That is incorrect. We cannot own consciousness! We cannot be responsible for our actions if you are not consciousness. That is you who experience and act. And this is very definition of consciousness.
You’re interpreting my saying “we
have consciousness” as a matter of ownership, but that’s not the only definition of the term “have.” For example, I can say, I have vision, I have a body, I have a scar on my left cheek, I have ambidextrousness, I have intelligence, I have joy, I have peace, I have misery, I have animosity, I have fingernails, I have teeth. In none of those cases do I mean that those things are my possessions, or that I own them. Rather, I mean that they are aspects of my being, either temporary or permanent.
It would be nonsensical to say that because I’m a bodily being I am therefore
bodiliness.
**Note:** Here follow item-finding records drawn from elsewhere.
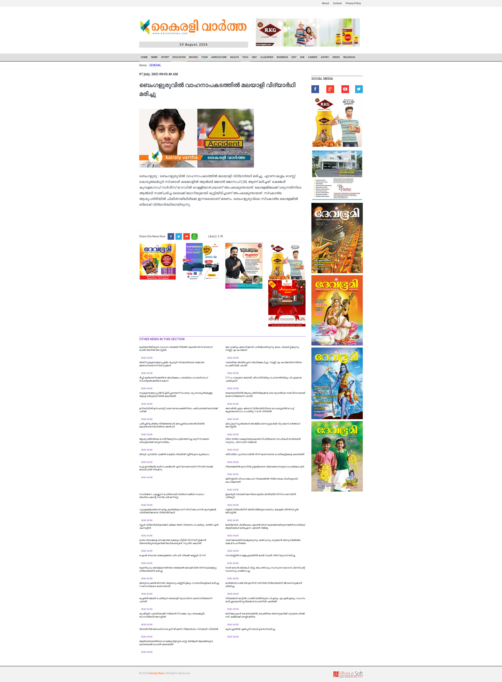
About (325, 3)
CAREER (312, 57)
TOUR (204, 57)
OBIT (254, 57)
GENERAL (155, 65)
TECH (245, 57)
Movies (193, 57)
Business (282, 57)
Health (234, 57)
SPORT (165, 57)
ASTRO (325, 57)
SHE (302, 57)
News (154, 57)
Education (179, 57)
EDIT (294, 57)
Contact (337, 3)
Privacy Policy (353, 3)
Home (144, 57)
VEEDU (336, 57)
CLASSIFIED (266, 57)
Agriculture (219, 57)
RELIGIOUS (349, 57)
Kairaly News (157, 673)
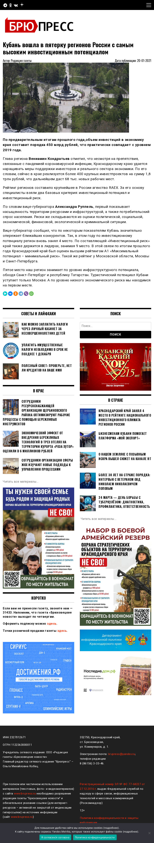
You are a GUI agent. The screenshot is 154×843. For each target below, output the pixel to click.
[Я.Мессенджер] (5, 293)
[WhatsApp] (31, 293)
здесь (52, 623)
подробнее (111, 827)
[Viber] (26, 293)
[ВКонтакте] (10, 293)
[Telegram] (21, 293)
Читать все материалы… (20, 481)
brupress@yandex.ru (121, 754)
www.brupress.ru (25, 793)
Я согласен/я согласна (55, 837)
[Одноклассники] (15, 293)
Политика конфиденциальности (95, 837)
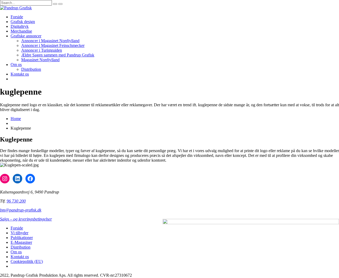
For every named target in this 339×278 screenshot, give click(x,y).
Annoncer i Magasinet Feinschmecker (52, 45)
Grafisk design (23, 21)
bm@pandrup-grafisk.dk (20, 210)
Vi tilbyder (19, 233)
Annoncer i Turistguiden (41, 50)
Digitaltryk (20, 26)
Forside (17, 17)
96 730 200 (16, 201)
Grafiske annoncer (26, 36)
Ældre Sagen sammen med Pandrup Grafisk (57, 55)
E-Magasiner (21, 242)
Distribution (31, 69)
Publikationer (22, 237)
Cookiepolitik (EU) (27, 261)
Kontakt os (20, 74)
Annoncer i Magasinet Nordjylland (50, 40)
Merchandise (21, 31)
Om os (16, 64)
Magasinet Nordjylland (40, 60)
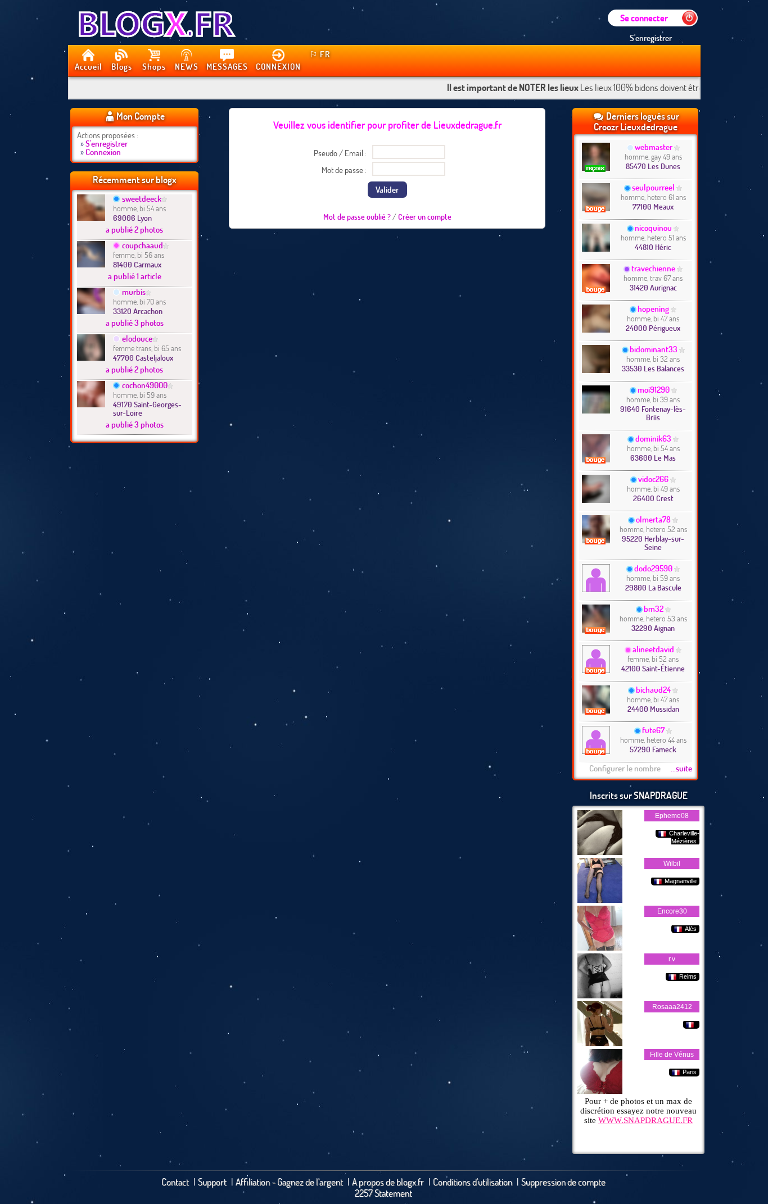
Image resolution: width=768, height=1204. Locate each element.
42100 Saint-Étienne (653, 668)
Likewise, it is also nonsensical to say that because I’m a conscious being I am therefore
consciousness.
Rather, I have consciousness, in the sense that consciousness is an aspect of my being. Many beings have consciousness, but to suggest that this makes each of them consciousness itself is false. It is proven false by the simple fact that I don’t know what you’re thinking right now, and neither do you know what I am thinking. The only being that could be any aspect of being itself is an infinite being, an actually, presently, fully, infinite being. For, any limitation would then represent a limit on whatever aspects of being it would have, and would therefore mean that it only participates in that aspect of being in a limited way.